## [出題 1]
エントリの先頭から「Rank (680, 19)」を含む行までを、「Venue」を「Location」に入れ替えて書き出す。それ以外は一字も変えない。
■ ■ ■
余談ですが、80年代、sigmaは「The Derby MKIII」を購入したオペレーターに対してメダルゲーム場運営のノウハウを指導するというサービスを行っていました。マタハリーがこれを積極的に利用したのか、あるいは徹底的にsigmaを模倣したのかはわかりませんが、まるでsigmaの弟子のように見える時期がありました。

その後、プレイフィールドにメダルを積み上げて円形のタワーを作るオペレーターも現れました。見た目のインパクトは大きいのですが、タワーの作成にはかなりの時間がかかるので、後にタワーを簡単に作れるツールなどと言うものを売りだす関連業者も現れました。セガは、2016年に機械がタワーを自動的に作る「バベルのメダルタワー」というプッシャーを開発し、ヒットしています。

◆国産プッシャーの変遷
初の国産プッシャーは、セガが1974年に発売した「シルバー・フォールズ」になると思います。1983年には「ペニー・オーシャン」を発売していますが、この間に他のプッシャーは見当たりません。ただ一つ、「マジックミラクルハット」というプッシャーが1980年代の前半頃に出しているはずではありますが、残念ながら資料が見当たらず、詳しいことが思い出せません。メダルをプランジャーで発射し、搖動する帽子型のチャッカーに入るとプレイフィールド中央に配された帽子型のメダルプールから大量の(当時のレベルで)メダルがプレイフィールドに払い出されるというものでした。


左からシルバーフォールズ、ペニーオーシャン。
■ ■ ■
## [出題 2]
本文の「その後、プレイフィールドにメ」から始めて「左からシルバーフォールズ、ペニーオーシャン。」までを、そのまま書き写す。
■ ■ ■
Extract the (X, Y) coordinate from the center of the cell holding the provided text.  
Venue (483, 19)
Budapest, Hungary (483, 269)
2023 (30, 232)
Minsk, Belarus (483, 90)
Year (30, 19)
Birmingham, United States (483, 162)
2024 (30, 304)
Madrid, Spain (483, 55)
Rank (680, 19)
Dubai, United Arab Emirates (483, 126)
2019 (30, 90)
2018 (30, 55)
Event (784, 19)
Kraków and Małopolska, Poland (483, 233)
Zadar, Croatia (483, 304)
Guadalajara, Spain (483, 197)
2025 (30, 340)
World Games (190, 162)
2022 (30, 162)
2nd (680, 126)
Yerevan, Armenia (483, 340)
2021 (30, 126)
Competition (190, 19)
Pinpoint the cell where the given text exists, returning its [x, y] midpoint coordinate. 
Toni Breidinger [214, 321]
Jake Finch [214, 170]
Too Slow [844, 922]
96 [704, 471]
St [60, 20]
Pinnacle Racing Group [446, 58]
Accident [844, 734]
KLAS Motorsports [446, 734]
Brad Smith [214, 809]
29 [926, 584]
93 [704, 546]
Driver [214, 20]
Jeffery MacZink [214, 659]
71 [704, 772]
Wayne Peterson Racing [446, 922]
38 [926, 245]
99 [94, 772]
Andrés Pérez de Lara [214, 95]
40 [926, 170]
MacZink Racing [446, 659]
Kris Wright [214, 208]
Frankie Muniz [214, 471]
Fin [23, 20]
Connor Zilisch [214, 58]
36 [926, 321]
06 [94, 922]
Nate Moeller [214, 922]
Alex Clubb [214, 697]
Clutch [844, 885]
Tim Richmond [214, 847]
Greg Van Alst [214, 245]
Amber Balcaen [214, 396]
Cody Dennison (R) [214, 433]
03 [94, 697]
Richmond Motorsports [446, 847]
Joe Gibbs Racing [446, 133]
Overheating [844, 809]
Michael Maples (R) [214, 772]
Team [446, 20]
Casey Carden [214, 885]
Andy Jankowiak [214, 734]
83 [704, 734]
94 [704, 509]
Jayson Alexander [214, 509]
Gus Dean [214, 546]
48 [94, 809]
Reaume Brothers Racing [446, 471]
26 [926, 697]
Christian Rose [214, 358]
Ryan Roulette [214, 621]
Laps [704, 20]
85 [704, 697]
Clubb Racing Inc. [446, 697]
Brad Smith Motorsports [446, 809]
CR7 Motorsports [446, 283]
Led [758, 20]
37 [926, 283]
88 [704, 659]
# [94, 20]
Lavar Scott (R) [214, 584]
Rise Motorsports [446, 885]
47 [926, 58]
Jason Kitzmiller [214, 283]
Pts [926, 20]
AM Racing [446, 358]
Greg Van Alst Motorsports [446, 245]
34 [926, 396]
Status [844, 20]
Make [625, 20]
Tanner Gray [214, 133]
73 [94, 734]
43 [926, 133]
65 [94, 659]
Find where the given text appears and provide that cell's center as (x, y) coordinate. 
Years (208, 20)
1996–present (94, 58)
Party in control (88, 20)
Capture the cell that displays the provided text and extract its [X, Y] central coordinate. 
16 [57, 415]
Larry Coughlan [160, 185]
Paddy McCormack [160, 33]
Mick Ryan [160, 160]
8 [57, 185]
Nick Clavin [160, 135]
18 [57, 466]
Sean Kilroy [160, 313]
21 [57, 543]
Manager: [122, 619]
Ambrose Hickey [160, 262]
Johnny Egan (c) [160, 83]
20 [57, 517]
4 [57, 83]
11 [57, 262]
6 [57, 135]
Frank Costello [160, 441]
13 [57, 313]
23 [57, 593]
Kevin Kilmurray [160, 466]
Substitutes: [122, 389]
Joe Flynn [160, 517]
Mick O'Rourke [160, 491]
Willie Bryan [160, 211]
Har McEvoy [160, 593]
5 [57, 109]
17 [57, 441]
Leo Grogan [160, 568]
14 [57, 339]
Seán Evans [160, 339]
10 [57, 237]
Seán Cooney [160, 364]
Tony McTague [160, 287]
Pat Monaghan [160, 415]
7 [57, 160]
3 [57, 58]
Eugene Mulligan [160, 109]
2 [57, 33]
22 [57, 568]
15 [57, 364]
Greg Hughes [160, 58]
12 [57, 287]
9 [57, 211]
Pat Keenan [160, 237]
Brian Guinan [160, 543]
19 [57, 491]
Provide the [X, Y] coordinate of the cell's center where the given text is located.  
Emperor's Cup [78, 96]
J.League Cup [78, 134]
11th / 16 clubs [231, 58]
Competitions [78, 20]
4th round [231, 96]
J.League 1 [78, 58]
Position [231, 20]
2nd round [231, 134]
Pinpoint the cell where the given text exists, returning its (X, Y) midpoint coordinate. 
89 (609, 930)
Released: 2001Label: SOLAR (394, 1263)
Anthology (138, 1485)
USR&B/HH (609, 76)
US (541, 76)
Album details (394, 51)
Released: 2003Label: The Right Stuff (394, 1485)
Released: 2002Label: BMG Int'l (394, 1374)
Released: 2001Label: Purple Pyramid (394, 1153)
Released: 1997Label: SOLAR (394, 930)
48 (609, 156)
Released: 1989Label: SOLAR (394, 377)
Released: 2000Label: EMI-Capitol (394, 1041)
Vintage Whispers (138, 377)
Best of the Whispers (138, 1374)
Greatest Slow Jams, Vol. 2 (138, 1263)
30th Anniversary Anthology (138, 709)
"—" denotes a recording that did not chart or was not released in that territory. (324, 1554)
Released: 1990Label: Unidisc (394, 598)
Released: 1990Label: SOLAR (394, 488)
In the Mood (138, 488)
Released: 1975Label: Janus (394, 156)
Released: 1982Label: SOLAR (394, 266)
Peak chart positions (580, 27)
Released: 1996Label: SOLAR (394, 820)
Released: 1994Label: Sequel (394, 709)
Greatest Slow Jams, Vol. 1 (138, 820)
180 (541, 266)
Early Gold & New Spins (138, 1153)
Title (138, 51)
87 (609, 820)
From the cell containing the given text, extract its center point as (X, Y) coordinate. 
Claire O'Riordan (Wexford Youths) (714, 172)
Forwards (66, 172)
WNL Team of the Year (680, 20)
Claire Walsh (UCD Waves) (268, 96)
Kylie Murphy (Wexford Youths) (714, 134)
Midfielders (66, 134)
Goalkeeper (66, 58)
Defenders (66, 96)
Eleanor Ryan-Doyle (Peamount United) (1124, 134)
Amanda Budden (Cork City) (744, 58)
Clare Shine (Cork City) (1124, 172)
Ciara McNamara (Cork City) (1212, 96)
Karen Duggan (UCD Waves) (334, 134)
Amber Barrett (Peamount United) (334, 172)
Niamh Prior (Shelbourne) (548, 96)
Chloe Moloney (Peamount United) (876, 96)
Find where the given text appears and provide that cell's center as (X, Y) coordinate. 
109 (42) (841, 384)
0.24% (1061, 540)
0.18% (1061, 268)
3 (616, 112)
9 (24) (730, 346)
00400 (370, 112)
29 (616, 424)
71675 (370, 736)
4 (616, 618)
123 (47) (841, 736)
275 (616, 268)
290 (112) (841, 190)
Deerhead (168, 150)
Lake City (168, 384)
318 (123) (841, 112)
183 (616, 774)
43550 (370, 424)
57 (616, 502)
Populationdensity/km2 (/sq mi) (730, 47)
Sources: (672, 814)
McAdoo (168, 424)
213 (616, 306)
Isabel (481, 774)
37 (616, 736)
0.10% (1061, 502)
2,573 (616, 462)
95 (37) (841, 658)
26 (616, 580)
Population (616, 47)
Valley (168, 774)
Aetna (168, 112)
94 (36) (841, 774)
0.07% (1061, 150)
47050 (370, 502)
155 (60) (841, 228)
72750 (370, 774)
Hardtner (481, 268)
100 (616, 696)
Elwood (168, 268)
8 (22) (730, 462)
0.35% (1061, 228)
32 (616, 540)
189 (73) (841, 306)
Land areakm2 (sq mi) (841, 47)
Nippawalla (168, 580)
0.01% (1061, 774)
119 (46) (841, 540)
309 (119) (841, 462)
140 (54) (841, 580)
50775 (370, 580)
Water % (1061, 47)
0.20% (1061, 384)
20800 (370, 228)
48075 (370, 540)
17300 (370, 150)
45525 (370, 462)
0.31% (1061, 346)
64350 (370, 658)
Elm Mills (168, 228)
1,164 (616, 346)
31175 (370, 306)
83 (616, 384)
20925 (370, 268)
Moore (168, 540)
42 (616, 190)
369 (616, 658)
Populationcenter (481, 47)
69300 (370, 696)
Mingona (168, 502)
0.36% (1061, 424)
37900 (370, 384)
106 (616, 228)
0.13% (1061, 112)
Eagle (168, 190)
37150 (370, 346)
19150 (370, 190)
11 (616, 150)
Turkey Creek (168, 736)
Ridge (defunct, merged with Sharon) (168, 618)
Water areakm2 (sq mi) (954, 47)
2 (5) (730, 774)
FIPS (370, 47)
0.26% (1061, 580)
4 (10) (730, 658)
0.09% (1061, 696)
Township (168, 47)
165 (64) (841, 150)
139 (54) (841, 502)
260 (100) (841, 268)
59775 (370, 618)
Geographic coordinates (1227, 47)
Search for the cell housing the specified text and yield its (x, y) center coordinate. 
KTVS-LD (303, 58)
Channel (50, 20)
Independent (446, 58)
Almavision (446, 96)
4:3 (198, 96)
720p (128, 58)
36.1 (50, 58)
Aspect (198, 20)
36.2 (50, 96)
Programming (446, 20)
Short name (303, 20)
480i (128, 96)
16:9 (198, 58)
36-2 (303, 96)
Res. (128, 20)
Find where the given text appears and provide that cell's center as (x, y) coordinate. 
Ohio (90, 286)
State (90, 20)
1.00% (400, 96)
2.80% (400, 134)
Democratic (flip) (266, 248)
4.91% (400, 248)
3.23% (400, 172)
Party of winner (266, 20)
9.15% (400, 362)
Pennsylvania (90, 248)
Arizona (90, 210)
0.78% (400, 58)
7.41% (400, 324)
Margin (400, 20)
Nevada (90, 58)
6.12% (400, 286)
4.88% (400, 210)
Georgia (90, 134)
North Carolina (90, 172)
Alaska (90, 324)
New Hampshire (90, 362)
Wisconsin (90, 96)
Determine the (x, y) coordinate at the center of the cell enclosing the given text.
■ ■ ■
## [解答 1]
Extract the (X, Y) coordinate from the center of the cell holding the provided text.  
Location (483, 19)
Budapest, Hungary (483, 269)
2023 (30, 232)
Minsk, Belarus (483, 90)
Year (30, 19)
Birmingham, United States (483, 162)
2024 (30, 304)
Madrid, Spain (483, 55)
Rank (680, 19)

## [解答 2]
その後、プレイフィールドにメダルを積み上げて円形のタワーを作るオペレーターも現れました。見た目のインパクトは大きいのですが、タワーの作成にはかなりの時間がかかるので、後にタワーを簡単に作れるツールなどと言うものを売りだす関連業者も現れました。セガは、2016年に機械がタワーを自動的に作る「バベルのメダルタワー」というプッシャーを開発し、ヒットしています。

◆国産プッシャーの変遷
初の国産プッシャーは、セガが1974年に発売した「シルバー・フォールズ」になると思います。1983年には「ペニー・オーシャン」を発売していますが、この間に他のプッシャーは見当たりません。ただ一つ、「マジックミラクルハット」というプッシャーが1980年代の前半頃に出しているはずではありますが、残念ながら資料が見当たらず、詳しいことが思い出せません。メダルをプランジャーで発射し、搖動する帽子型のチャッカーに入るとプレイフィールド中央に配された帽子型のメダルプールから大量の(当時のレベルで)メダルがプレイフィールドに払い出されるというものでした。


左からシルバーフォールズ、ペニーオーシャン。